:: Task details ::
Find the line with "The height and width of the screenshot is (472, 880)." in the records below. Copy it and every line after it, up to and including the line with "This screenshot has height=645, width=1056.".

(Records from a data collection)
....

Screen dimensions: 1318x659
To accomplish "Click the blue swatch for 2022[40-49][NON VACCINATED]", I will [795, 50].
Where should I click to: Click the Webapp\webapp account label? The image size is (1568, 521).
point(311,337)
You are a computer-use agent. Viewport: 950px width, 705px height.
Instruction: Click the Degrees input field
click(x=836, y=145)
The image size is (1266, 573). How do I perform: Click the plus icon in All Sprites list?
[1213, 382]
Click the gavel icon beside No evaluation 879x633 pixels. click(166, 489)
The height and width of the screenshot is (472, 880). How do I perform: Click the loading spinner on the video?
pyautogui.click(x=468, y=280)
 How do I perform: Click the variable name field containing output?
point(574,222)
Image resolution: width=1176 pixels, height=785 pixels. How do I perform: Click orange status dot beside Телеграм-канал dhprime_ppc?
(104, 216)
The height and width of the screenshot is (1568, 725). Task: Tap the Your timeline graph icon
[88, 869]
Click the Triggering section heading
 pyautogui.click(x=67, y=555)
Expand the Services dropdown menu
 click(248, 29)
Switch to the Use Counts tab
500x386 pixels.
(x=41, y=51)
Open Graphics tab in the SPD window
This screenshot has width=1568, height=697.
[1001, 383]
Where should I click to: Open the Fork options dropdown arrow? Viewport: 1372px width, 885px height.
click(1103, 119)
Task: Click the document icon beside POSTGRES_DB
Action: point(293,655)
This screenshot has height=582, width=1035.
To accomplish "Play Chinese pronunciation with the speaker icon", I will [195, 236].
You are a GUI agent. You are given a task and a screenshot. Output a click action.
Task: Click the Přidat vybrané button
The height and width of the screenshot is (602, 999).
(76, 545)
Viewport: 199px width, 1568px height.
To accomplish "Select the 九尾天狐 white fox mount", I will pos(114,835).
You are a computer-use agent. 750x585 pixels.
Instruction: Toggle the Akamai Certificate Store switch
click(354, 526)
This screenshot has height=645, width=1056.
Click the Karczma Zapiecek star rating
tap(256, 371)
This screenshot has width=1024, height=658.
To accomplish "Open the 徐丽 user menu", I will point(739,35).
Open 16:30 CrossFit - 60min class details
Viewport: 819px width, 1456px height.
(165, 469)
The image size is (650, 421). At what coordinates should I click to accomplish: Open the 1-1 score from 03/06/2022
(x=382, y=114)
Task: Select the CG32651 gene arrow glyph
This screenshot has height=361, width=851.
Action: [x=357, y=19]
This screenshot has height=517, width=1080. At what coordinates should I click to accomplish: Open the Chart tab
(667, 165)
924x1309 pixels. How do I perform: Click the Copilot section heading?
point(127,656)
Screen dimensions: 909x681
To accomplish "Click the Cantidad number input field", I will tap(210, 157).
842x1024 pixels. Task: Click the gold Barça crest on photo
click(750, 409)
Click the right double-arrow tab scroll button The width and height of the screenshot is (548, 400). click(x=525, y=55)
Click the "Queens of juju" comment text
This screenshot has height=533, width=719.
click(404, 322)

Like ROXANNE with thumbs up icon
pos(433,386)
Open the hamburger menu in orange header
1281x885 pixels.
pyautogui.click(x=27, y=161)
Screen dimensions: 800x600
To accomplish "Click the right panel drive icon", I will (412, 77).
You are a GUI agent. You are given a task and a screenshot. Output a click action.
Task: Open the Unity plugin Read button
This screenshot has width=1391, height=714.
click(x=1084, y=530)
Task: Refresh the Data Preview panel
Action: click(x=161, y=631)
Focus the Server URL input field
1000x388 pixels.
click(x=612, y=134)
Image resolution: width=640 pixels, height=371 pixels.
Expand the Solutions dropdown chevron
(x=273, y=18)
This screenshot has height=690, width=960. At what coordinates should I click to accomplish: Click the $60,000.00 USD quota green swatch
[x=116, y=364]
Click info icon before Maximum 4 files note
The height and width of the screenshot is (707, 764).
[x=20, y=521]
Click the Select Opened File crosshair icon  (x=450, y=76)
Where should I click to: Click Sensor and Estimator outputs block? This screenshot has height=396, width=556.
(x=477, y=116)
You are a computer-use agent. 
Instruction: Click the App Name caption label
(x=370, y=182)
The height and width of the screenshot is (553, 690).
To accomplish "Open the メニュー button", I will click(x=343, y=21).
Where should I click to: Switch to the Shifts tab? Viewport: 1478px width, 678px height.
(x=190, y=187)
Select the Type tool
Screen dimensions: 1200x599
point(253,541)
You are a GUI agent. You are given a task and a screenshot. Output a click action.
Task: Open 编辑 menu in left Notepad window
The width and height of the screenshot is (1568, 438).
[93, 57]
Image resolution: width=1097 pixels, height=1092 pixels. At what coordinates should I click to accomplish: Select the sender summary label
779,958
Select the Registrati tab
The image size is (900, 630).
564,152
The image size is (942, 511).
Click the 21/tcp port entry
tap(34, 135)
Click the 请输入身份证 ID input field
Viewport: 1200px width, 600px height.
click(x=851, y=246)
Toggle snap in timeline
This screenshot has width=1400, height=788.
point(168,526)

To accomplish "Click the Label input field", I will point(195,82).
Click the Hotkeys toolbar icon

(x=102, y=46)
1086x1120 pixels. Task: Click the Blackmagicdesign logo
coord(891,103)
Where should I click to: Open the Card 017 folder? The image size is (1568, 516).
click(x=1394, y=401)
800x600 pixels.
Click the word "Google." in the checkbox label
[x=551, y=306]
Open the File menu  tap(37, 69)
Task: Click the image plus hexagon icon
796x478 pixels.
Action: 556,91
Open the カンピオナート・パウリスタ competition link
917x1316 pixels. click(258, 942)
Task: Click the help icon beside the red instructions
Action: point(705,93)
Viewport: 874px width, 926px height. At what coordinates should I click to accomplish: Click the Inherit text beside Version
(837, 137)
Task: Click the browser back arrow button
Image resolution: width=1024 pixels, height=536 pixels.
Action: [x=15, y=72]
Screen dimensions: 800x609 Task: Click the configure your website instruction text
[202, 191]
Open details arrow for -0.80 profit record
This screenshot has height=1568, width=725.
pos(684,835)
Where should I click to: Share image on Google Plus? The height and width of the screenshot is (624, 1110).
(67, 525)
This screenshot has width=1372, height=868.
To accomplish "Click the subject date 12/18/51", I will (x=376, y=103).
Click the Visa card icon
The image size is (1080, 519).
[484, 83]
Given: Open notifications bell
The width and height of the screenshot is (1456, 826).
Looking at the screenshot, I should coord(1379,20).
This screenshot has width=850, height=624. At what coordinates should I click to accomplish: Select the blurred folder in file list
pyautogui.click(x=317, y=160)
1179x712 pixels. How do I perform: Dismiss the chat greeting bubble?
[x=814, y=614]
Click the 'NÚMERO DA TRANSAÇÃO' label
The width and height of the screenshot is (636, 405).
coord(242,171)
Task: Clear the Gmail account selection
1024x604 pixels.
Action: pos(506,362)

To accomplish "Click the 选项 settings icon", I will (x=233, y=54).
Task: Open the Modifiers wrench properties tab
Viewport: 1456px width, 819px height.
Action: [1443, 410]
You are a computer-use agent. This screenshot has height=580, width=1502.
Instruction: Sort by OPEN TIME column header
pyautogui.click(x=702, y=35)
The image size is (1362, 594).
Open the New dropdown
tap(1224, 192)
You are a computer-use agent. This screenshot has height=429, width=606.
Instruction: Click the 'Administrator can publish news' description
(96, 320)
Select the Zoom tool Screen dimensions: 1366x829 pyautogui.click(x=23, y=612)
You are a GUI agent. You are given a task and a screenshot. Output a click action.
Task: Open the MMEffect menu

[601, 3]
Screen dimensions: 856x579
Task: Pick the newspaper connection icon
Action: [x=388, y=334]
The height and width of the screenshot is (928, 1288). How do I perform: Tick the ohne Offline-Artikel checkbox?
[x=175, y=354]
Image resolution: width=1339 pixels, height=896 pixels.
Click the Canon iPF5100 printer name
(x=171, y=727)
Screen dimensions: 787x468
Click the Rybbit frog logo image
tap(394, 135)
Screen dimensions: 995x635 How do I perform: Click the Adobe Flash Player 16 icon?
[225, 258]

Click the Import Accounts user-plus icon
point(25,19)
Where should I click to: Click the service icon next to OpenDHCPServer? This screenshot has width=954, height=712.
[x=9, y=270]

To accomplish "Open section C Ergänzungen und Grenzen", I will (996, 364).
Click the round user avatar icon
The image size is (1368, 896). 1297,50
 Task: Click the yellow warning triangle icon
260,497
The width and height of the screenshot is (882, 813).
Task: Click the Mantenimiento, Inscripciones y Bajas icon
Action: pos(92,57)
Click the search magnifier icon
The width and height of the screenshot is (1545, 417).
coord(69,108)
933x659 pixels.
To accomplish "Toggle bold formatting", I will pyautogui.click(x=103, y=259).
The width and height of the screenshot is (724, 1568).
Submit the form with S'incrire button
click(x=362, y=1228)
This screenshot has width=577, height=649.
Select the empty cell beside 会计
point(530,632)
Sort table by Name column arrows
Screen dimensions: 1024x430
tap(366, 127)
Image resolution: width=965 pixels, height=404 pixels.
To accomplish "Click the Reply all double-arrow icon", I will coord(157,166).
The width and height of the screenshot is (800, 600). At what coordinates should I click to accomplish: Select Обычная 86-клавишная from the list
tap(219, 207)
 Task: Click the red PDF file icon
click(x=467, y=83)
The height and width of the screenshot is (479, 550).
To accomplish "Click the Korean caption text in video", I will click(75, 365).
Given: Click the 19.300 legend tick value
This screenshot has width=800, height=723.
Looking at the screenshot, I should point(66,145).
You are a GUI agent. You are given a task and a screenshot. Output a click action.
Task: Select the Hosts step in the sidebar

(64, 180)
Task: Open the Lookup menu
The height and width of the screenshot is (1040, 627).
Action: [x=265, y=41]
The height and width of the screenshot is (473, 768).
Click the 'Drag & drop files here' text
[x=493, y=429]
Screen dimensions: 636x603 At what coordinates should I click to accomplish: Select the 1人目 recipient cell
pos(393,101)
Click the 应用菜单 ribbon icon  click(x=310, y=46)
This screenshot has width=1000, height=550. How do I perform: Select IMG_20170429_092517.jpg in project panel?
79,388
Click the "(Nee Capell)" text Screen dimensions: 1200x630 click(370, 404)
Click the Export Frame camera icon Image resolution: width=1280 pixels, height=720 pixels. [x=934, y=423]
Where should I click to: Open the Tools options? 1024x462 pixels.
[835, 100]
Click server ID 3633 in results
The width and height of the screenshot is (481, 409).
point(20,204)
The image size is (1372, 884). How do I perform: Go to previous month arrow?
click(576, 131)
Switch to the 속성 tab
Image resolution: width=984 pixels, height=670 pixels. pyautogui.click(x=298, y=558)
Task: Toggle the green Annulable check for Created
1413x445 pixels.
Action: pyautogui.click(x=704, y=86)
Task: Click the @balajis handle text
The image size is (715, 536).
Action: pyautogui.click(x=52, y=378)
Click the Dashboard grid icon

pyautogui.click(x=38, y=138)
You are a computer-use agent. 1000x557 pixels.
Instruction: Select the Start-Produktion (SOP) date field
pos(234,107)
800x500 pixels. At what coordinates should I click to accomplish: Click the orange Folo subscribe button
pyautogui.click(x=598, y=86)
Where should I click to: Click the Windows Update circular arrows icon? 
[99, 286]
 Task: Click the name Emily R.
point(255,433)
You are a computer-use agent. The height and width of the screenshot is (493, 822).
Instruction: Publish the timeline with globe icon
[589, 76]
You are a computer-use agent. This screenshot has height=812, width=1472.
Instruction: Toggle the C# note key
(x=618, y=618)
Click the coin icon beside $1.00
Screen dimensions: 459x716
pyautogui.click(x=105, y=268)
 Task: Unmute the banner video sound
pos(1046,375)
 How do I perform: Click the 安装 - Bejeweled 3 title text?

....

:: Result for this exercise ::
The height and width of the screenshot is (472, 880). How do I perform: Click the loading spinner on the video?
pyautogui.click(x=468, y=280)
 How do I perform: Click the variable name field containing output?
point(574,222)
Image resolution: width=1176 pixels, height=785 pixels. How do I perform: Click orange status dot beside Телеграм-канал dhprime_ppc?
(104, 216)
The height and width of the screenshot is (1568, 725). Task: Tap the Your timeline graph icon
[88, 869]
Click the Triggering section heading
 pyautogui.click(x=67, y=555)
Expand the Services dropdown menu
 click(248, 29)
Switch to the Use Counts tab
500x386 pixels.
(x=41, y=51)
Open Graphics tab in the SPD window
This screenshot has width=1568, height=697.
[1001, 383]
Where should I click to: Open the Fork options dropdown arrow? Viewport: 1372px width, 885px height.
click(1103, 119)
Task: Click the document icon beside POSTGRES_DB
Action: point(293,655)
This screenshot has height=582, width=1035.
To accomplish "Play Chinese pronunciation with the speaker icon", I will [195, 236].
You are a GUI agent. You are given a task and a screenshot. Output a click action.
Task: Click the Přidat vybrané button
The height and width of the screenshot is (602, 999).
(76, 545)
Viewport: 199px width, 1568px height.
To accomplish "Select the 九尾天狐 white fox mount", I will pos(114,835).
You are a computer-use agent. 750x585 pixels.
Instruction: Toggle the Akamai Certificate Store switch
click(354, 526)
This screenshot has height=645, width=1056.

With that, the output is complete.